Assuming (as I have argued) that the dream-vision from the Angel occurred at some point after the Visitation (about three months after the Incarnation itself), it seems highly unlikely that St. Joseph was present at the Visitation. St. Elizabeth said to the Virgin Mary, and whence is this to me, that the mother of my Lord should come to me? (Luke 1:43) If St. Joseph heard these words, it is hard to understand why he needed St. Gabriel’s instruction, Fear not to take unto thee Mary thy wife, for that which is conceived in her, is of the Holy Ghost (Matthew 1:20).
If we grant that St. Joseph found the Virgin Mary to be with child by noticing her physical enlargement, then we must hold that the angelic dream of the Just Man occurred after the Virgin’s return from the Visitation. But, if the dream came after St. Elizabeth’s very clear words which proclaim Mary to be blessed among women and the mother of my Lord, it is almost certain that St. Joseph did not hear these words and, therefore, was not present at the Visitation.

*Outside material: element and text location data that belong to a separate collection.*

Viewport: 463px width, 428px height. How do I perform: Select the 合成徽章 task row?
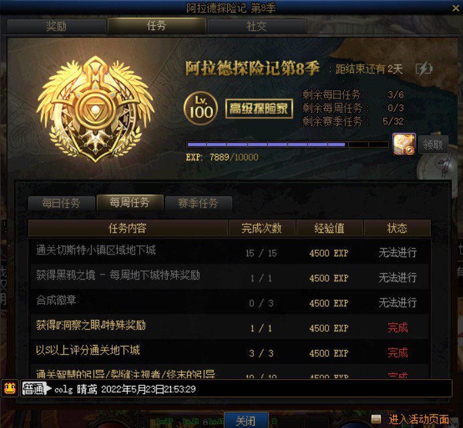(x=229, y=302)
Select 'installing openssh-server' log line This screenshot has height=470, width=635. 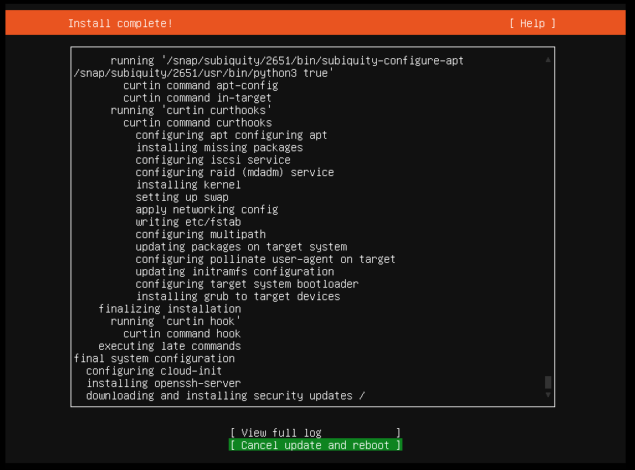(x=164, y=383)
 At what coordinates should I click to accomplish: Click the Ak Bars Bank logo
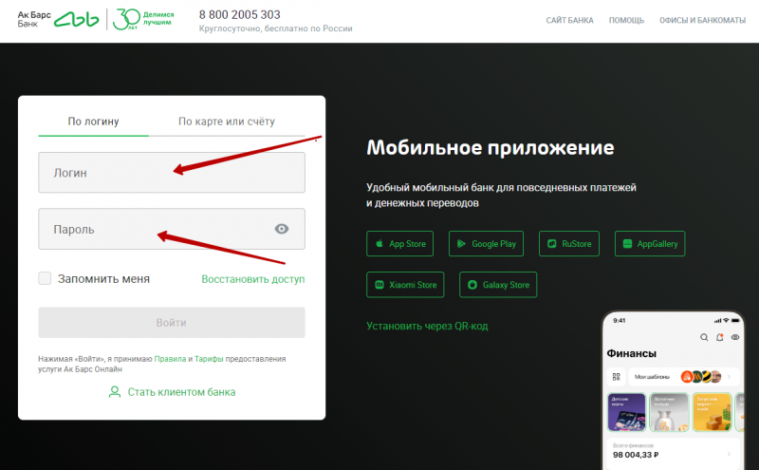pos(58,19)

On St. Joseph’s role in protecting the Virgin in her travels
In reply to the above argument in favor of St. Joseph’s presence at the Visitation, based on the fact that it seems that he would have been with the Virgin when she travelled this great distance from Nazareth to Ein Karem, we make two points.
First, given that the two were not yet wed, but were only betrothed (even granting that betrothal was something much stronger and more binding at that time), it seems unlikely that St. Joseph would have been so familiar with the Virgin as to travel alone with her. Indeed, we know that he had not yet taken her into his home, since they were not yet married (though it is true that, after the betrothal, Mary was called his wife; yet, they did not live together). It seems unlikely that St. Joseph would expose the Virgin to scandal by traveling with her in that journey to Ein Karem – if they were not yet married, it does not seem that he should have been alone with her and this is all the more true of traveling alone!
Second, while St. Joseph was the protector and guarding of the Madonna and Child, he did not fully step into this role until the wedding, when he did as the angel of the Lord had commanded him, and took unto him his wife (Matthew 1:24). Hence, if the marriage occurred at least three months after the Annunciation, that is, sometime after the Visitation, we need not presume that St. Joseph would have accompanied the Blessed Mother in her travels to Ein Karem. Moreover, there were certainly other family members who could have accompanied Mary in her journey.
Certainly, there is much room for diversity of opinion in this matter. Many saints come down on both sides. However, we have attempted to lay out at least something of an answer. Hopefully, this reflection will serve to better aid us all in mediating upon this mystery. Whatever we think about the presence of St. Joseph at the Visitation, I pray that the contemplation of many of the issues raised in this article will provide the devout soul with some insight into the most chaste relationship of the Virgin and the Just Man.